Refractive power is measured in dioptres (D). Corneal astigmatism can be assessed using different devices. Optical keratometry is a method used to evaluate corneal curvature at points on the front surface of the central cornea, while in corneal topography, illuminated rings (Placido rings) are projected onto the cornea to measure its curvature up to the periphery. Corneal tomography is a technique that can be used to assess the curvature of both the front and back surfaces of the cornea (Ferrer‐Blasco 2009; Hoffmann 2010; O'Brart 1994; Talamo 1991; Visser 2013). These investigations are important for planning surgical correction of astigmatism (de Freitas 2007; Hoffmann 2010).

-- EXERCISE DIRECTIONS --
Continue the passage on measuring corneal astigmatism, starting right after its last sentence.

-- RECORD EXTRACTS --
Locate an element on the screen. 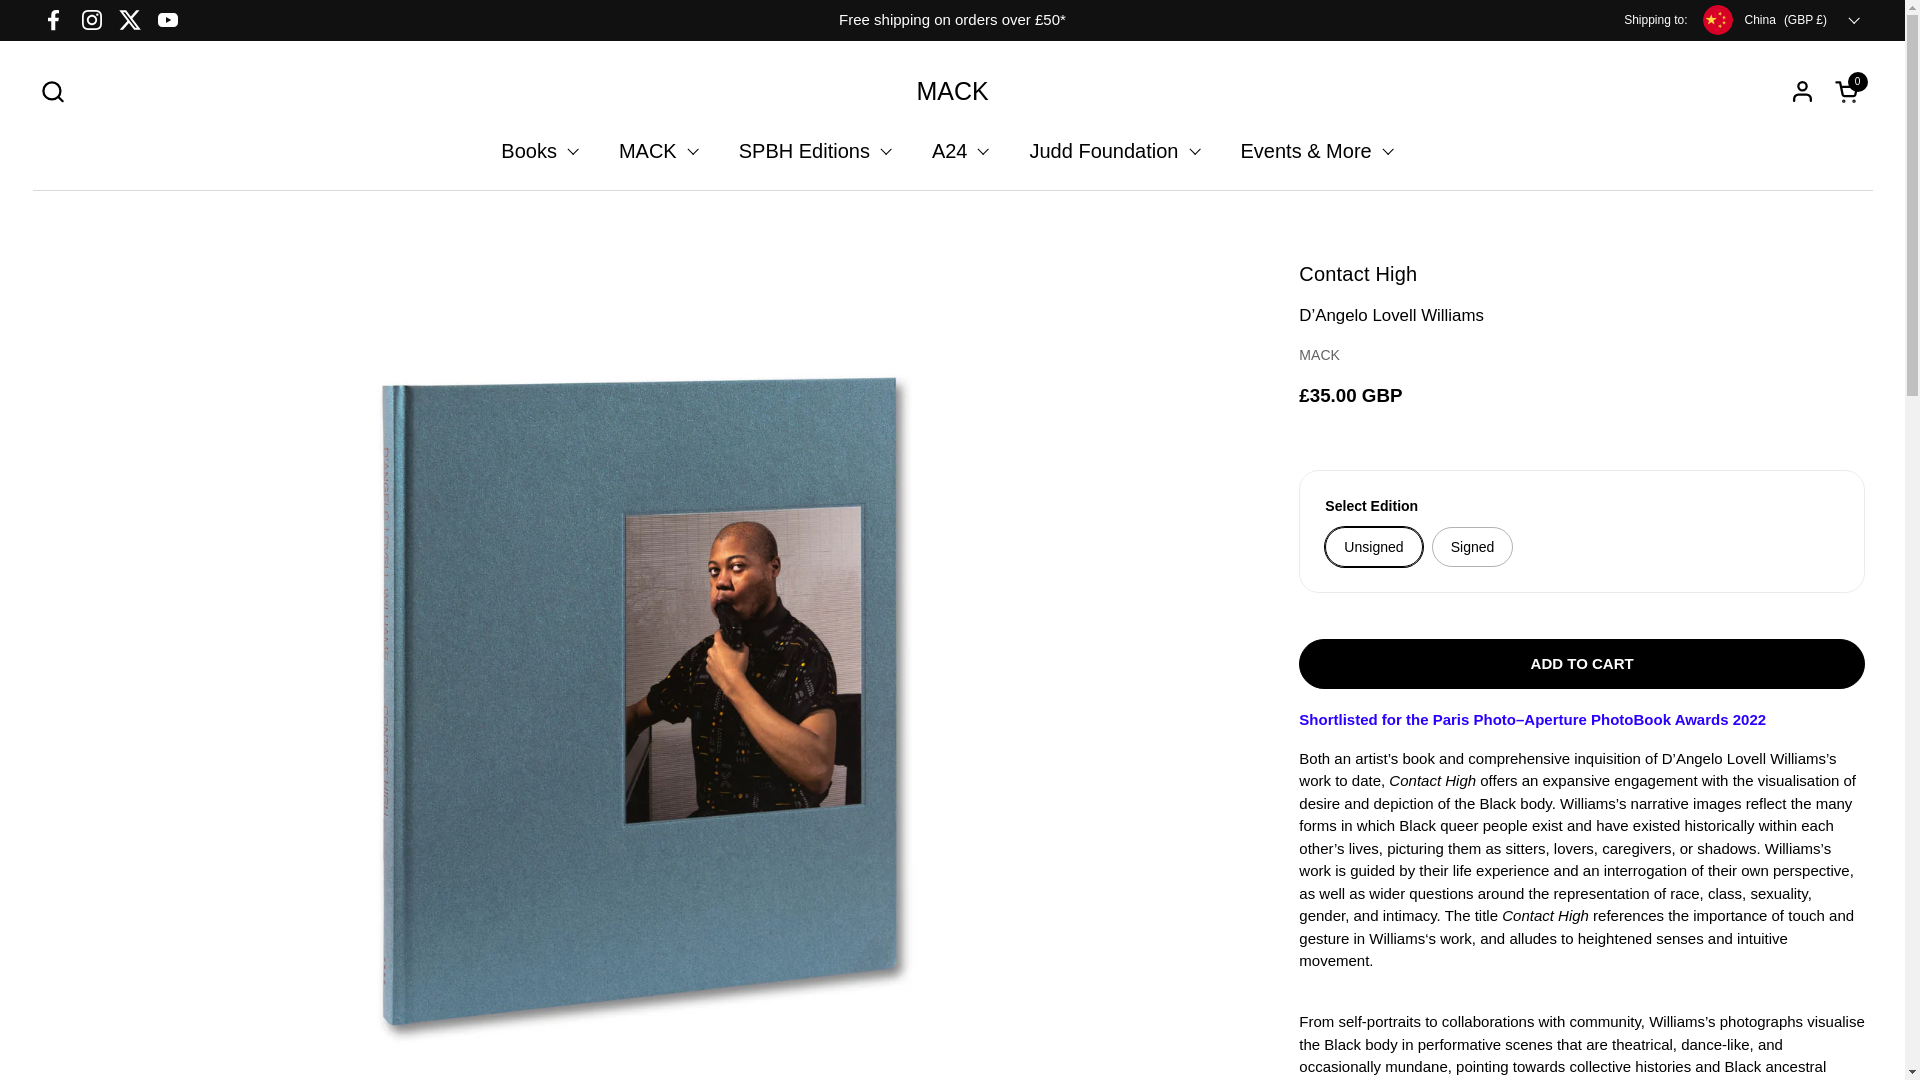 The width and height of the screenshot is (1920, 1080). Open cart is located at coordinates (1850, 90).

---

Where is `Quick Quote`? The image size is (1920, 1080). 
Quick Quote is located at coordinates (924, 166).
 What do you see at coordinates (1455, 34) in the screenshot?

--

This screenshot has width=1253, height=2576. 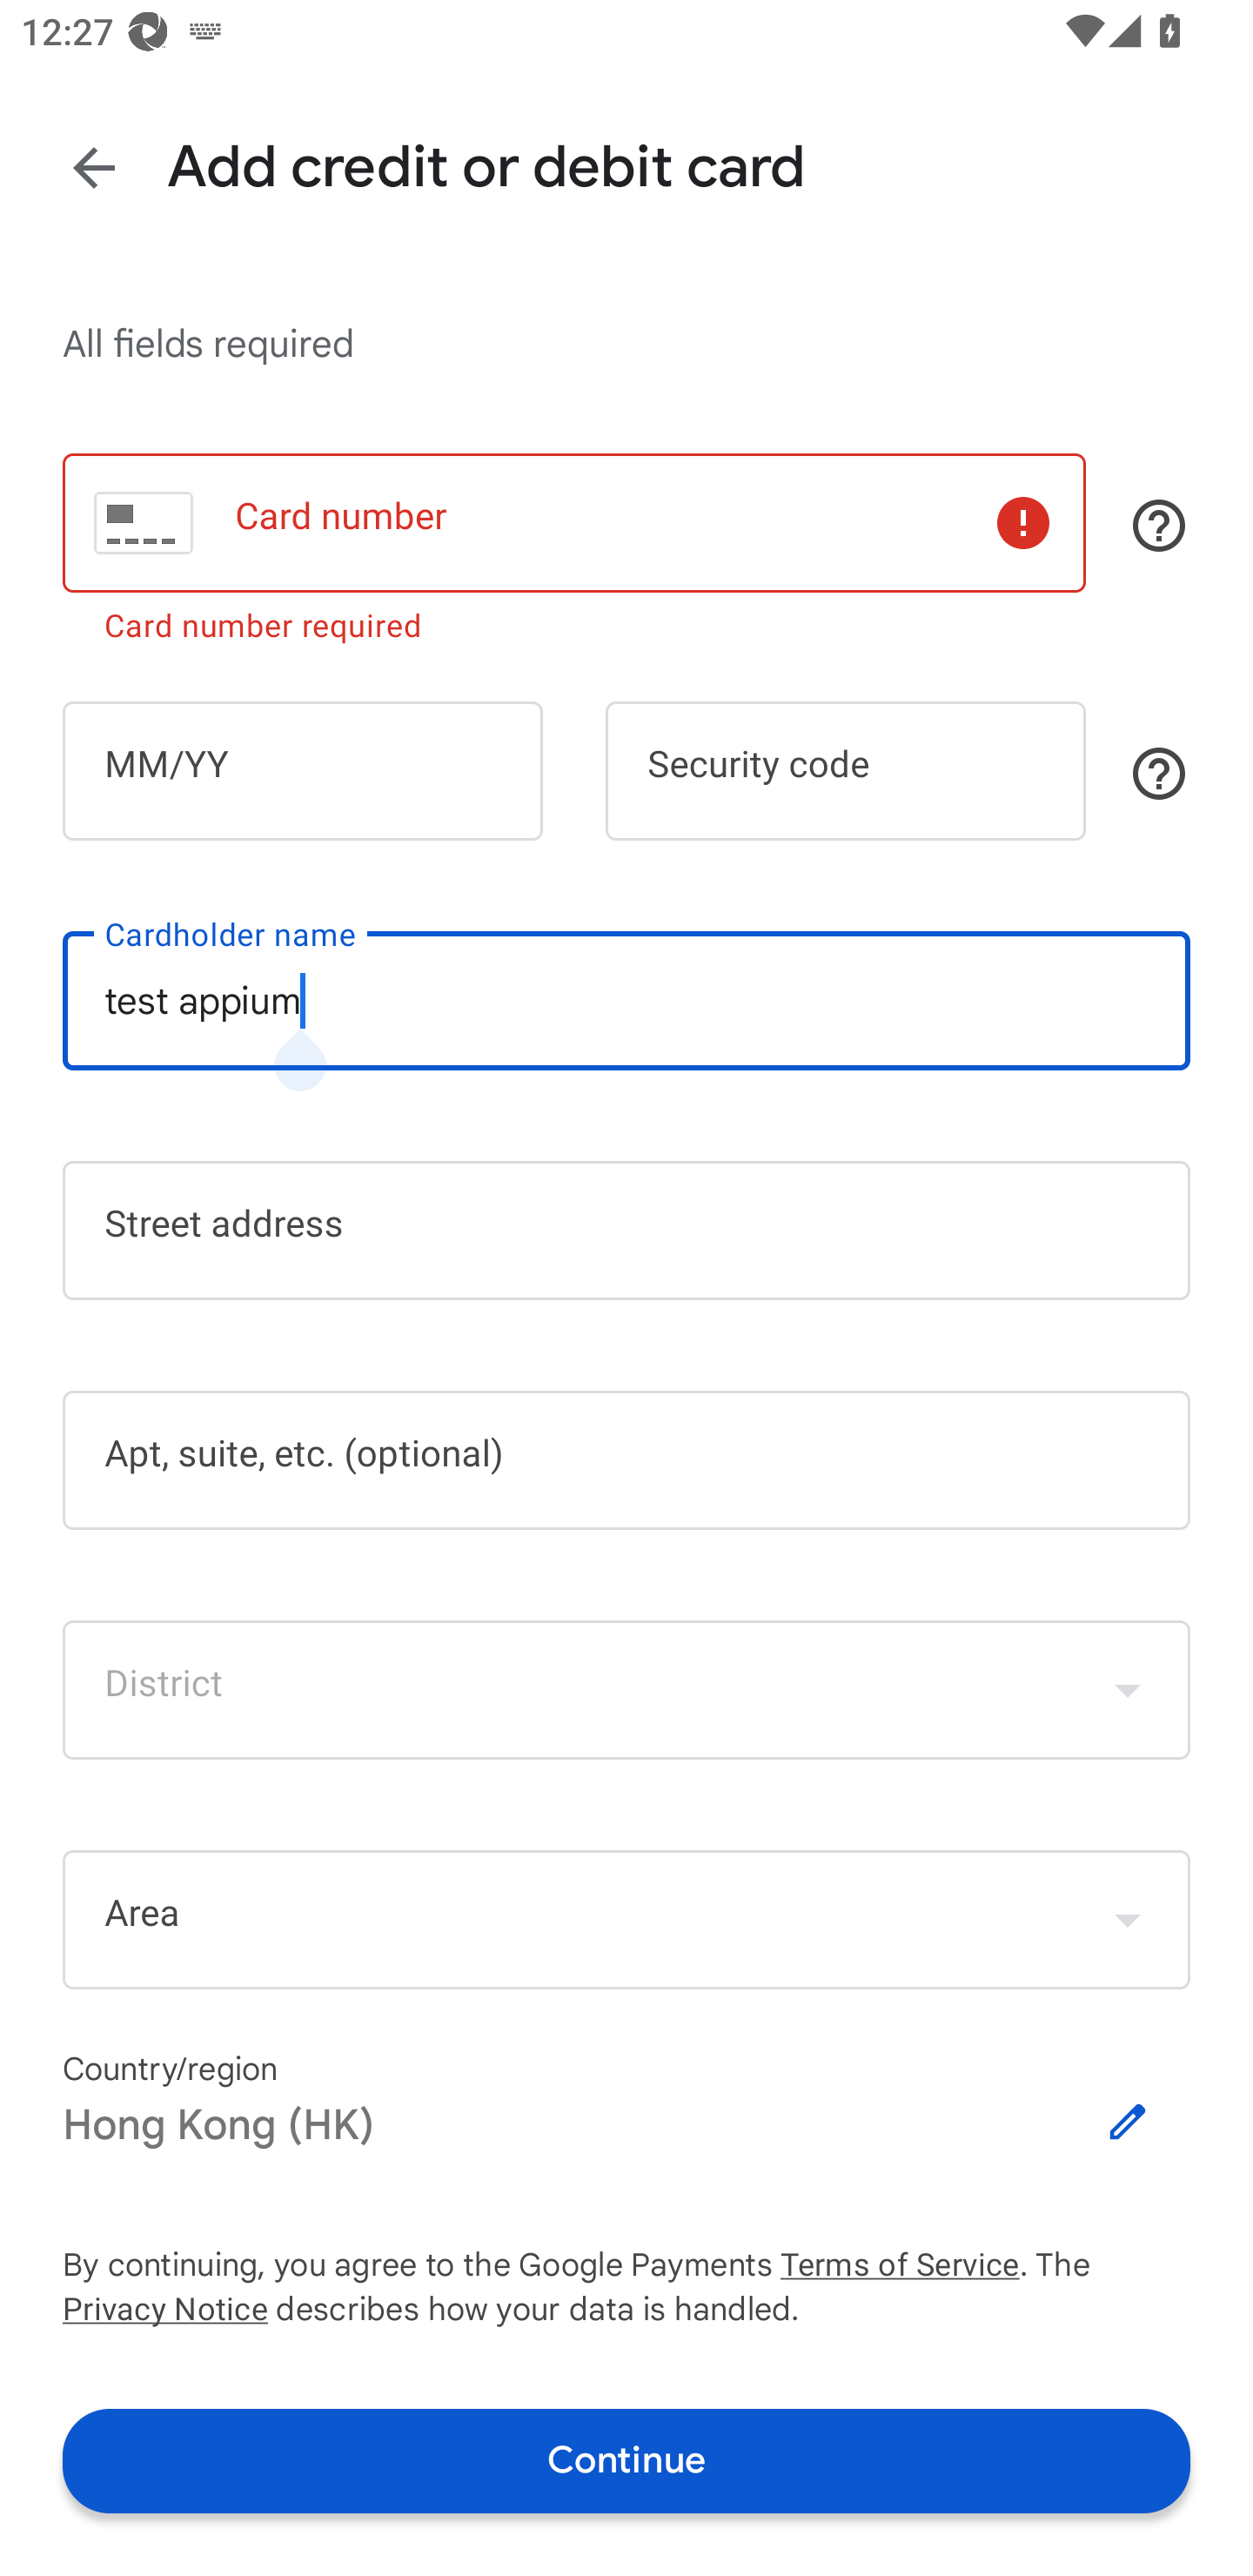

-- TASK OUTPUT --
Description of the intervention
Incisions across the steep meridian of the cornea have the effect of inducing flattening, thereby reducing corneal astigmatism. The size of this effect depends on the depth, length and position of the incision. LRIs are circumferential incisions placed at the edge of the cornea (limbus) at each end of the steep meridian, using a guarded blade with a pre‐set depth to avoid inadvertent perforation (Arraes 2006; Hirnschall 2014; Kaufmann 2005). The length of the incisions are determined by a nomogram, depending on the extent of astigmatism the surgeon wishes to treat (Hirnschall 2014). It has recently become possible to perform these incisions with extreme precision using a femtosecond laser.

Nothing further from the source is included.